# Help identifying what has taken over my yard



## Jkelly25 (Oct 2, 2021)

Last fall my yard was dethatched and seeded, limed and fertilized. Soil tested in the spring and limed and fertilized. Lawn looked great. I don't know what kind of seed was used, but my yard is very shady so I assume a shady cool season blend. I tested the soil in the spring and added lime and a starter fertilizer as suggested. I got some weeds coming in and treated with Ortho weed be gone which seemed to work. Fertilized again in the summer. Weeds came back and I retreated with Ortho weed b gone. Didn't work as well. The weed looked to me to be nimblewill. 

I pulled it all by hand. 
Noticed my grass was lying down and started mowing a little lower and bagging the clippings.
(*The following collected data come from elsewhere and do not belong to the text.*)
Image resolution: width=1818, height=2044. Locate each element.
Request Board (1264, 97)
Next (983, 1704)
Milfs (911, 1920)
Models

Tested soil at end of summer and found it had low ph and low n-p-k. 
Decided to manually rake before upcoming aeration and found the grass full of something that looks like maybe bent grass. I have been raking it out. Mat like, stolens above soil. Can anyone confirm or help me identify?


----------



## Thejarrod (Aug 5, 2018)

The first pic looks like Japanese stiltgrass to me. 
https://extension.psu.edu/lawn-and-turfgrass-weeds-japanese-stiltgrass-microstegium-vimineum-trin-a-camus?j=581934&sfmc_sub=43216721&l=159_HTML&u=12778165&mid=7234940&jb=12&utm_medium=email&utm_source=MarketingCloud&utm_campaign=GRIF_JAN_14_2021_GN_EM&utm_content=GRIF_JAN_14_2021_GN_EM&subscriberkey=0030W00003VHrx4QAD

Assuming it is stiltgrass, Pre emergent is by far the best option for control. I had very good control with prodiamine. Get it down in spring a few weeks before crabgrass timing as it tends to come in early spring.


----------



## jedross86 (Apr 27, 2021)

+1 on Japanese Stiltgrass on the first photo. Other photos look like something else.

Hand pull it before they get to seed if you can! It comes up really easily.


----------